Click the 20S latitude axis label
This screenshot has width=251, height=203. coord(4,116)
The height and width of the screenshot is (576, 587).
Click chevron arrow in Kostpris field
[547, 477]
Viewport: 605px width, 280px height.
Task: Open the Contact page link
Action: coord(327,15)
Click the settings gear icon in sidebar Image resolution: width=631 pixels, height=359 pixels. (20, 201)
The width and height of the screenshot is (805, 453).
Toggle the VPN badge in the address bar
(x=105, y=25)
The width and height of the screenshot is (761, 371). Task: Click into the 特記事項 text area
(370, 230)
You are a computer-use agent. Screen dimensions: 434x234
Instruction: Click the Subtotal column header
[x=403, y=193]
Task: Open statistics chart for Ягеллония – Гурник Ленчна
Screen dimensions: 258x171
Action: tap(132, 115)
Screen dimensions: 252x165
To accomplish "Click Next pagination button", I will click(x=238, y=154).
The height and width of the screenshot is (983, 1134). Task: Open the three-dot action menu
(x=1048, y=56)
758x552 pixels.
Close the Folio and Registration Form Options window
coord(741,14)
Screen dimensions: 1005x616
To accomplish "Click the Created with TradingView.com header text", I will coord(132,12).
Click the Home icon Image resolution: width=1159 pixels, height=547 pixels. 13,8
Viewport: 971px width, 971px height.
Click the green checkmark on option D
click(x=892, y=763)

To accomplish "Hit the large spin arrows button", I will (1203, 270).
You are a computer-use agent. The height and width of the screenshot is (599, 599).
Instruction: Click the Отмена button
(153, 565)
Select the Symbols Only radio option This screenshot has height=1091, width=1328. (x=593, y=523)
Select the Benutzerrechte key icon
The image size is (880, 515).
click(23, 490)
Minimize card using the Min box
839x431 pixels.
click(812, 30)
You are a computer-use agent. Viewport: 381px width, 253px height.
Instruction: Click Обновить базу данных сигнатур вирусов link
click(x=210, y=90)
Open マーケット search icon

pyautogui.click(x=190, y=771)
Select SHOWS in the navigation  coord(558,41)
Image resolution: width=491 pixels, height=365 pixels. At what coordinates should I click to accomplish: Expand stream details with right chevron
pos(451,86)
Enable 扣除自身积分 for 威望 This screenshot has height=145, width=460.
---
State the number of lines in the listing above that contain the string "Viewport", counting only matches with the same capitalization, and give nothing but that number.

▸ **Task response**:
3